The following (using a modified version of this recipe) works for me:

from collections import OrderedDict, Callable

class DefaultOrderedDict(OrderedDict):
    # Source: http://stackoverflow.com/a/6190500/562769
    def __init__(self, default_factory=None, *a, **kw):
        if (default_factory is not None and
           not isinstance(default_factory, Callable)):
            raise TypeError('first argument must be callable')
        OrderedDict.__init__(self, *a, **kw)
        self.default_factory = default_factory

    def __getitem__(self, key):
        try:
            return OrderedDict.__getitem__(self, key)
        except KeyError:
            return self.__missing__(key)

    def __missing__(self, key):
        if self.default_factory is None:
            raise KeyError(key)
        self[key] = value = self.default_factory()
        return value

    def __reduce__(self):
        if self.default_factory is None:
            args = tuple()
        else:
            args = self.default_factory,
        return type(self), args, None, None, self.items()

    def copy(self):
        return self.__copy__()

    def __copy__(self):
        return type(self)(self.default_factory, self)

    def __deepcopy__(self, memo):
        import copy
        return type(self)(self.default_factory,
                          copy.deepcopy(self.items()))

    def __repr__(self):
        return 'OrderedDefaultDict(%s, %s)' % (self.default_factory,
                                               OrderedDict.__repr__(self))
Answered By: zeekay

Here’s another solution to think about if your use case is simple like mine and you don’t necessarily want to add the complexity of a DefaultOrderedDict class implementation to your code.

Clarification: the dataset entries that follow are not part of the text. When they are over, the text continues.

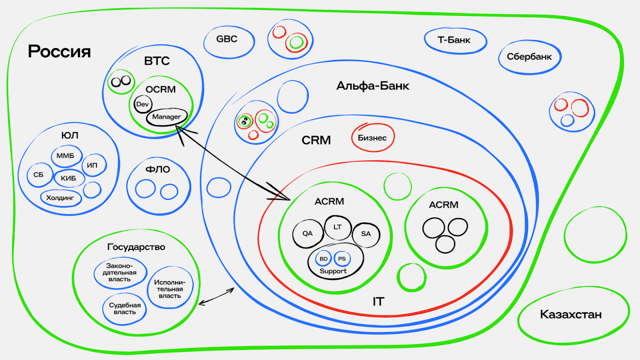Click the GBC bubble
click(228, 41)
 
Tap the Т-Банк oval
click(455, 40)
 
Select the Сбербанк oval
click(529, 57)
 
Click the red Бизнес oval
click(373, 138)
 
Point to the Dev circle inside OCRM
click(142, 104)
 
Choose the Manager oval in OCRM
click(167, 117)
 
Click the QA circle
click(308, 234)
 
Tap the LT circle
click(338, 227)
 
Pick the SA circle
click(366, 234)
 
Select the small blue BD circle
click(324, 259)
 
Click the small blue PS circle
click(342, 259)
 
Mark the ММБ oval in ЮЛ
click(66, 156)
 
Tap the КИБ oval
click(69, 178)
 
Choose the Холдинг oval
click(60, 198)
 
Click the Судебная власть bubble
click(125, 309)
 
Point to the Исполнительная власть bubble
click(169, 289)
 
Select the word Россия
click(59, 52)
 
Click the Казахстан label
click(571, 314)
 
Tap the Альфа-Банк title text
click(373, 86)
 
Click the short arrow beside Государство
click(216, 296)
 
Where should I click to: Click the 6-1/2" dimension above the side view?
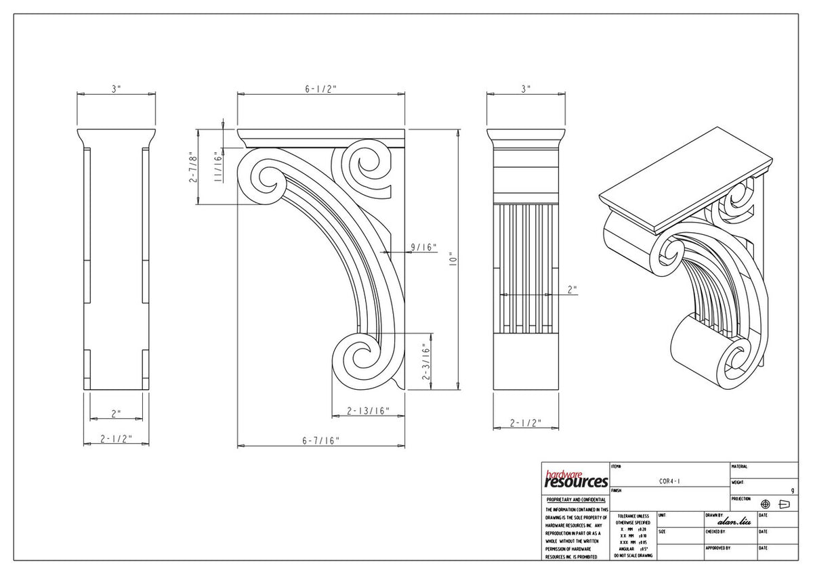[321, 89]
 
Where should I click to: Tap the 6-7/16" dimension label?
[321, 440]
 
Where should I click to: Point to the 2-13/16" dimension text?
[368, 411]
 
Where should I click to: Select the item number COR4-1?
[669, 481]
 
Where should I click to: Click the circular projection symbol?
[766, 504]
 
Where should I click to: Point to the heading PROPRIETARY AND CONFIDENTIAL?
[576, 500]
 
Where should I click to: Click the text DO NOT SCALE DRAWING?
[633, 556]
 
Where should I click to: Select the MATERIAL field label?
[739, 466]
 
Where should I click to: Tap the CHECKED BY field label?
[715, 531]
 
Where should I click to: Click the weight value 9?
[792, 490]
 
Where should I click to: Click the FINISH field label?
[617, 490]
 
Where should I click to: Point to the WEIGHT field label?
[738, 483]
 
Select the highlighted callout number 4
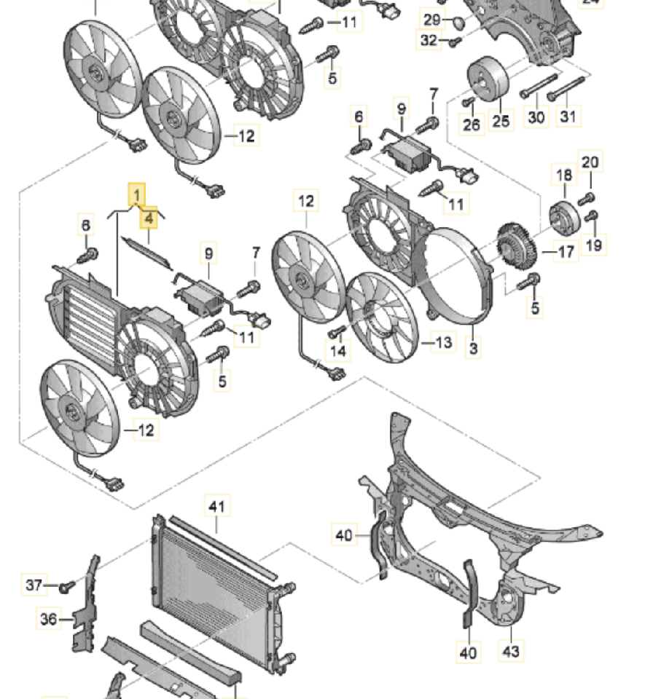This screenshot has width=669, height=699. point(149,218)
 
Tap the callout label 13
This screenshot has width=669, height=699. point(444,342)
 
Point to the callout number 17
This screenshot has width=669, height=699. point(566,252)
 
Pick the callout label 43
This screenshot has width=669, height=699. point(511,651)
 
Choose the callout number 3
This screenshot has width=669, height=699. point(474,348)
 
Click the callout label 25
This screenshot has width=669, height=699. point(501,121)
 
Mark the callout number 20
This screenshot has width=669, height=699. point(590,162)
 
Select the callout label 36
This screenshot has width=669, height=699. point(49,619)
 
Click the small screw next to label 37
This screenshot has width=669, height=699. point(67,587)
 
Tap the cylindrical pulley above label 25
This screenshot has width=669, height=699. point(488,79)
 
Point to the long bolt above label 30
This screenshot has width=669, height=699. point(539,86)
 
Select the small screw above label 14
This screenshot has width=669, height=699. point(337,331)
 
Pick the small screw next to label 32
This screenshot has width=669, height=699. point(454,42)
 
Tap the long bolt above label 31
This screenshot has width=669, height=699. point(566,89)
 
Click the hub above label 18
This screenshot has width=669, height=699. point(565,217)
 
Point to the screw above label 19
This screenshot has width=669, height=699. point(591,216)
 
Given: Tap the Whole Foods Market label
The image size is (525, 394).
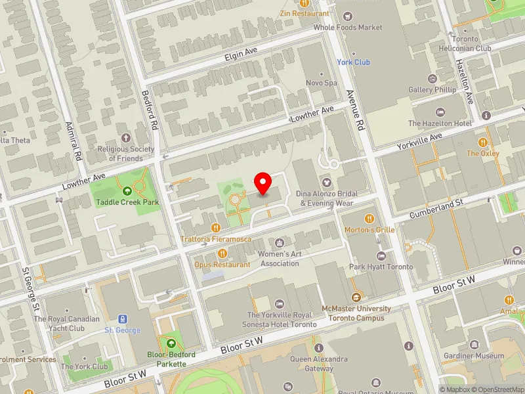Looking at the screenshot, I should click(x=347, y=28).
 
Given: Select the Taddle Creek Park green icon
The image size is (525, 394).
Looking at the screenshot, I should click(x=128, y=190).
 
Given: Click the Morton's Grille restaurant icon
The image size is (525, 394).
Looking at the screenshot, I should click(x=369, y=218).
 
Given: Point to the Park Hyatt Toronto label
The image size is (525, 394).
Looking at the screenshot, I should click(x=381, y=267).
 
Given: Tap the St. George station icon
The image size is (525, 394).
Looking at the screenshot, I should click(x=123, y=318).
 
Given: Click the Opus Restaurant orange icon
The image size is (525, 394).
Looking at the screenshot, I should click(x=222, y=253).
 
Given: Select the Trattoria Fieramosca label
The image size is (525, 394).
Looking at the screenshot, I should click(x=217, y=239).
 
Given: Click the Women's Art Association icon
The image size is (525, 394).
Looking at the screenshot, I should click(x=280, y=243).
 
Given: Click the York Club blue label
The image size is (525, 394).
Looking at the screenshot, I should click(x=353, y=62).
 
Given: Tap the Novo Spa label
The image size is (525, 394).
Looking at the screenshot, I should click(x=322, y=83).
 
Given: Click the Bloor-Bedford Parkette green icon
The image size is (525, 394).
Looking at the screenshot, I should click(x=171, y=343).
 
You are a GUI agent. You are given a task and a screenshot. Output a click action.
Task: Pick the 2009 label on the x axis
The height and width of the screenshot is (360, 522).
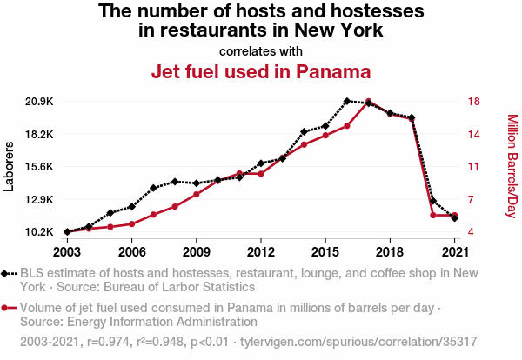[196, 251]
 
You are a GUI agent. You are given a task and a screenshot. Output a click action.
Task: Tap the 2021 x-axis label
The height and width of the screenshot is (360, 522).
[454, 251]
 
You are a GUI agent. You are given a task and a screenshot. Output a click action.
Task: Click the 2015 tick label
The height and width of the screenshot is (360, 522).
[325, 251]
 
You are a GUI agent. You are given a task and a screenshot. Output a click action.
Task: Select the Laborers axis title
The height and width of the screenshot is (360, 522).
[10, 167]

from collections import OrderedDict

keys = ['a', 'b', 'c']
items = [(key, None) for key in keys]
od = OrderedDict(items)

(None is my desired default value.)

Note that this solution won’t work if one of your requirements is to dynamically insert new keys with the default value. A tradeoff of simplicity.

Update 3/13/17 – I learned of a convenience function for this use case. Same as above but you can omit the line items = ... and just:

od = OrderedDict.fromkeys(keys)

Output:

OrderedDict([('a', None), ('b', None), ('c', None)])

And if your keys are single characters, you can just pass one string:

OrderedDict.fromkeys('abc')

This has the same output as the two examples above.

You can also pass a default value as the second arg to OrderedDict.fromkeys(...).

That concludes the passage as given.